Critical thinking. We humanities professors love to talk about it and love to teach our students how to do it. We like to deconstruct things. In fact, there are many of us who would not know what to do in the classroom if we had to stop teaching our students how to be critical of everything that they encounter in life.
And what would a Christian humanities professor talk about on the way home from church if he or she were no longer allowed to be a critical thinker?
Critical thinking is a good thing. Americans need to do more of it. But it is not, according to Michael S. Roth in a recent piece in The Chronicle Review, the only thing. Anyone who is not a humanities professor, but loves one, will thoroughly enjoy this article.
Roth begins with a topic that has received a lot of attention on this blog: “the anti-vocational dimension of the humanities.”
The persistence of this reputed uselessness is puzzling given the fact that an education in the humanities allows one to develop skills in reading, writing, reflection, and interpretation that are highly prized in our economy and culture. Sure, specific training in a discrete set of skills might prepare you for Day 1 of the worst job you’ll ever have (your first), but the humanities teach elements of mind and heart that you will draw upon for decades of innovative and focused work. But we do teach a set of skills, or an attitude, in the humanities that may have more to do with our antipractical reputation than the antivocational notion of freedom embedded in the liberal arts. This is the set of skills that usually goes under the rubric of critical thinking.
So critical thinking is part of the problem we have in justifying our existence in a higher education culture that, at perhaps more than any other time in American history, is stressing the applied majors and specific training.

--*--

> **INSTRUCTIONS**
**1.** In the post on critical thinking, where did Michael S. Roth's recent piece appear?
**2.** From the post on critical thinking, copy the passage that begins at the words "The persistence of" and stops after "of critical thinking.".
**3.** According to the post on critical thinking, which skills does an education in the humanities let a person develop?

> **LISTED RECORDS**
--*--

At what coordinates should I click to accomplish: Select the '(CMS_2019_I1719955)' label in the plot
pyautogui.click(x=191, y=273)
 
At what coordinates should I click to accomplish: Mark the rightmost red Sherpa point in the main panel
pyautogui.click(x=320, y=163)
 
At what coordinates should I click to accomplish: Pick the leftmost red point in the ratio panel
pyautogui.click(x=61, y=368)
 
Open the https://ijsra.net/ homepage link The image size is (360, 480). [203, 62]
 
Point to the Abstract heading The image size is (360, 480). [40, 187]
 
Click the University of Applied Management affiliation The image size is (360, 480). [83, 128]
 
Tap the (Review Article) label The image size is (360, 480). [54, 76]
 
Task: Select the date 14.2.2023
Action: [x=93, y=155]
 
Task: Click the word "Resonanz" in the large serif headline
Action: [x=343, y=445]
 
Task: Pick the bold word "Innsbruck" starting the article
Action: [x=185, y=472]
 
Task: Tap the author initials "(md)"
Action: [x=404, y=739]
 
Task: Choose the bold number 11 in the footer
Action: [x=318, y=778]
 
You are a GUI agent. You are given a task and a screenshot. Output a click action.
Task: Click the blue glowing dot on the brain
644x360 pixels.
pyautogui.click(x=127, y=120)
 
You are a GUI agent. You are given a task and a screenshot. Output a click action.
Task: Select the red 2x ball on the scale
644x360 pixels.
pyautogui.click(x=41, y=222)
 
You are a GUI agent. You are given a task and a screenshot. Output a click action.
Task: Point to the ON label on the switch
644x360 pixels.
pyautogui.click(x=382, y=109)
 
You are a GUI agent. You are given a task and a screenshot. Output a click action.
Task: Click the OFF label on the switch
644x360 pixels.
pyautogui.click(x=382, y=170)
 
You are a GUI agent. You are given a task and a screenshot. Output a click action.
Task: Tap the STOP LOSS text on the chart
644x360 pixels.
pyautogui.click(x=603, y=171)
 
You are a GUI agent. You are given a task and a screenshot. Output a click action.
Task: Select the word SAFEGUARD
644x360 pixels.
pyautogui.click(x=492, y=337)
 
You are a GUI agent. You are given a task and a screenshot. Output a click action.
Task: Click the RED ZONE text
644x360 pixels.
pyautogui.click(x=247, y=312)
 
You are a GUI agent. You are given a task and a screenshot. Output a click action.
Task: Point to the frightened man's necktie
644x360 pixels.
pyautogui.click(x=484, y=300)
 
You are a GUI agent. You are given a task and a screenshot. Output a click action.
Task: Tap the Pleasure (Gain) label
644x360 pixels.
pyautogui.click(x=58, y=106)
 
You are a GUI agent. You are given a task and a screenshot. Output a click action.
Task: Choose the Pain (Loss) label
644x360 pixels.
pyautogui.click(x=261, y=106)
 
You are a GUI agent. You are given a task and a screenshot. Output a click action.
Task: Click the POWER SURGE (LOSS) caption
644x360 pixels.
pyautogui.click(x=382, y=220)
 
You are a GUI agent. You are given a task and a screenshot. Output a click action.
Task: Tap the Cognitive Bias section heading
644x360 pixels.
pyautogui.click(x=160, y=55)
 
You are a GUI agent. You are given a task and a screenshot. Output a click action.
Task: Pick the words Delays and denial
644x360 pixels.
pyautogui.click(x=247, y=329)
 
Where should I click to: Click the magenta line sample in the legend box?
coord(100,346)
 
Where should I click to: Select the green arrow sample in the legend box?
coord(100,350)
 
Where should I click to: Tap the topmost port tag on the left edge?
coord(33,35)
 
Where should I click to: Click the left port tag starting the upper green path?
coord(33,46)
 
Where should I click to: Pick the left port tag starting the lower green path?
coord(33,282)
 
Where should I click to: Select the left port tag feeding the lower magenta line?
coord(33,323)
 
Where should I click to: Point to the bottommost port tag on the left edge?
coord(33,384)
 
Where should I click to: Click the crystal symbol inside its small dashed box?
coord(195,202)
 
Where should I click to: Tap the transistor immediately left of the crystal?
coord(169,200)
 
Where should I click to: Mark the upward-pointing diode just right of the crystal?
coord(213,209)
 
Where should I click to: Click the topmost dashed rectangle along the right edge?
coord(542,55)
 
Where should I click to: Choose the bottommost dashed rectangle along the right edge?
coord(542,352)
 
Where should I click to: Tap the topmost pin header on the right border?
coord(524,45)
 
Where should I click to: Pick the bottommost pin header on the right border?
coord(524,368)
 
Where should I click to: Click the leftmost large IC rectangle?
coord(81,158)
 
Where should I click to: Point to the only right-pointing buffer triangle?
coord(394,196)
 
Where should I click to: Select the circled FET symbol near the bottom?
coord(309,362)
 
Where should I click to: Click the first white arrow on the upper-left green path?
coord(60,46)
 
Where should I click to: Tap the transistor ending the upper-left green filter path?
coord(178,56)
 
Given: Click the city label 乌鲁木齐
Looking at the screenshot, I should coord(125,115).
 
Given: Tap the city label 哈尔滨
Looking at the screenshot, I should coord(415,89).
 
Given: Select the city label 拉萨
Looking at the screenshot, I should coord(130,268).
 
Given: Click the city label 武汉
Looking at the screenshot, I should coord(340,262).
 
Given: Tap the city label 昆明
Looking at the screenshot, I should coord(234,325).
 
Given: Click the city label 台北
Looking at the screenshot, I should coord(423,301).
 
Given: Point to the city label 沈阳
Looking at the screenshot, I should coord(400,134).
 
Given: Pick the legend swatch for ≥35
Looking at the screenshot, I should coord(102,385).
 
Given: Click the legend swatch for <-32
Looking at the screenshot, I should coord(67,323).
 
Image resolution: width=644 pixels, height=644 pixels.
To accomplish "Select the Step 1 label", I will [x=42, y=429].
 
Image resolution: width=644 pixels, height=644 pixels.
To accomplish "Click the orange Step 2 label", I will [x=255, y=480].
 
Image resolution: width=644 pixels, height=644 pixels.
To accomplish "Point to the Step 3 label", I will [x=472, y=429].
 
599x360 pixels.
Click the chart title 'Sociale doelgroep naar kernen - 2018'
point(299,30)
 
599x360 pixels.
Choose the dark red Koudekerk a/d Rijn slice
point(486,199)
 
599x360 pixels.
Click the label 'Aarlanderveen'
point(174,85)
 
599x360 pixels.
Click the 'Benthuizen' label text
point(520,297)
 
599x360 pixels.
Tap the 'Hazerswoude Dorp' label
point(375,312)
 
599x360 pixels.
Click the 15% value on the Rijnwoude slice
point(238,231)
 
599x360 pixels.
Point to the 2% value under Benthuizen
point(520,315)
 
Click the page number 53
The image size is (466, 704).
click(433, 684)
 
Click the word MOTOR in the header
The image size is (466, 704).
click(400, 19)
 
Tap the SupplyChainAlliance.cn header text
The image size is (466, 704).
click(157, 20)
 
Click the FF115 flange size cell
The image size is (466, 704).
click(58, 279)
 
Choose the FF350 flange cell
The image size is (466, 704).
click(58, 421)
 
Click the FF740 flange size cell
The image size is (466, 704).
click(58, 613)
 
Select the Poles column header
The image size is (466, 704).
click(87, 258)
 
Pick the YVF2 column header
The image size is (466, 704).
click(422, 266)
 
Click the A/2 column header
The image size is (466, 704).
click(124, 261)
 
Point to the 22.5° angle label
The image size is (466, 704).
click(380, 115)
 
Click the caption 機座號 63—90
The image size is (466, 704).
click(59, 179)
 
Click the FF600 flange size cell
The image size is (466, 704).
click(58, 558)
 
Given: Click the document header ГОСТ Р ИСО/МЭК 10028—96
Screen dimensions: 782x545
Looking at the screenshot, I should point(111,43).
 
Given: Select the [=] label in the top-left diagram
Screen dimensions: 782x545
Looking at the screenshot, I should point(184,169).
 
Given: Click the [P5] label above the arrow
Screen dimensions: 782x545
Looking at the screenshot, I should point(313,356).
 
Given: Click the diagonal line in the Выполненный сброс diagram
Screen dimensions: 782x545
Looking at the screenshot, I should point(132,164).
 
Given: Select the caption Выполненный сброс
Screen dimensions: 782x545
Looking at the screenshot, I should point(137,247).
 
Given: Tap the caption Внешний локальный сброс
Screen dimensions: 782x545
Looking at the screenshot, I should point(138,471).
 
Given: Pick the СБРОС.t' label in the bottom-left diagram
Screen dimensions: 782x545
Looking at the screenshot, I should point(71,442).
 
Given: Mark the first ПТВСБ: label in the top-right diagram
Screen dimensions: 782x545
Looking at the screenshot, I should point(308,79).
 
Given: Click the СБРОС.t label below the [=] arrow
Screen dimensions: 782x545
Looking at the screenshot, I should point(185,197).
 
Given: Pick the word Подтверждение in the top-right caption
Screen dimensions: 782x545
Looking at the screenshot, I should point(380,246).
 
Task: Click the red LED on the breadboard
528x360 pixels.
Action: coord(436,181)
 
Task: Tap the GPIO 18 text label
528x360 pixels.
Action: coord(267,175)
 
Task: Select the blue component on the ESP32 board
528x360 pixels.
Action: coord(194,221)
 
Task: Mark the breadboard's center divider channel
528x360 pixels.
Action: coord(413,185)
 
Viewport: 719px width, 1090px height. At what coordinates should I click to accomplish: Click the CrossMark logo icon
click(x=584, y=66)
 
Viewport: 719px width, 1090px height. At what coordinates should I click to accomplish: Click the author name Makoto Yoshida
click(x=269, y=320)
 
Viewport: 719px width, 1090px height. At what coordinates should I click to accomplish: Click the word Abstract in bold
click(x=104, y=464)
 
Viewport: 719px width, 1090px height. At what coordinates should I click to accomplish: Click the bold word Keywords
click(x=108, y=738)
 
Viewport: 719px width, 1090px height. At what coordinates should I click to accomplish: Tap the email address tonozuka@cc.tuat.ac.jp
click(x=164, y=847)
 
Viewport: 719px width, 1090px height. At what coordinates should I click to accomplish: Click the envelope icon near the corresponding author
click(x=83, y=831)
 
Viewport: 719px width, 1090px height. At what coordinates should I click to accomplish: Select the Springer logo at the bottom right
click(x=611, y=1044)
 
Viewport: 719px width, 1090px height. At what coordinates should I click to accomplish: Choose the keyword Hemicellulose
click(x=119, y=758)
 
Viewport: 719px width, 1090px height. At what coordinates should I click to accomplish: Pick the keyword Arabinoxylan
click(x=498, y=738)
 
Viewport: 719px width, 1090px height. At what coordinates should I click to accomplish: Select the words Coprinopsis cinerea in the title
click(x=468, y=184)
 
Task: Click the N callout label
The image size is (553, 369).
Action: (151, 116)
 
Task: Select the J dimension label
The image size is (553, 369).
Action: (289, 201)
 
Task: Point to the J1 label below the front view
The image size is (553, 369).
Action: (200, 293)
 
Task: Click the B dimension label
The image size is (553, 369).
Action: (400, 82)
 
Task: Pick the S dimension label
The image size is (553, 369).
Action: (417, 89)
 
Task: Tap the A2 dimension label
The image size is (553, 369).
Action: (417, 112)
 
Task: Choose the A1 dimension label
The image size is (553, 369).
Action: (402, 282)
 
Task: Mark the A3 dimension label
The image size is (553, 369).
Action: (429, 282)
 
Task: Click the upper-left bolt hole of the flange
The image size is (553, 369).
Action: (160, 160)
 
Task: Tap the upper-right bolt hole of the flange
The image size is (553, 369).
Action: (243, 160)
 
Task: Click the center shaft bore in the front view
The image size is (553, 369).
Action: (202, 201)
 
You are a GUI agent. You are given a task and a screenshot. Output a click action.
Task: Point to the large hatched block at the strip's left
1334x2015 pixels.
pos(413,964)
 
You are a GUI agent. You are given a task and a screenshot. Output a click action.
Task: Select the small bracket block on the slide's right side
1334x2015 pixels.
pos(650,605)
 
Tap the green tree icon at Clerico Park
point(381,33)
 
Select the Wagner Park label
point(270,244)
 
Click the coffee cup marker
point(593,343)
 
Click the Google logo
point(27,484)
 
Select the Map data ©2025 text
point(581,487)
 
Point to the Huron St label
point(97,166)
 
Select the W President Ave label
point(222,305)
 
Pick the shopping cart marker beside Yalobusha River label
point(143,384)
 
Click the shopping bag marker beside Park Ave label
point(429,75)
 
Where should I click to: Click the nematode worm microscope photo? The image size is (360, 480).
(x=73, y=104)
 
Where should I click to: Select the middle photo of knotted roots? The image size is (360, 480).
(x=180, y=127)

--*--

> **REPLIES**
**1.** The Chronicle Review

**2.**
The persistence of this reputed uselessness is puzzling given the fact that an education in the humanities allows one to develop skills in reading, writing, reflection, and interpretation that are highly prized in our economy and culture. Sure, specific training in a discrete set of skills might prepare you for Day 1 of the worst job you’ll ever have (your first), but the humanities teach elements of mind and heart that you will draw upon for decades of innovative and focused work. But we do teach a set of skills, or an attitude, in the humanities that may have more to do with our antipractical reputation than the antivocational notion of freedom embedded in the liberal arts. This is the set of skills that usually goes under the rubric of critical thinking.

**3.** Reading, writing, reflection, and interpretation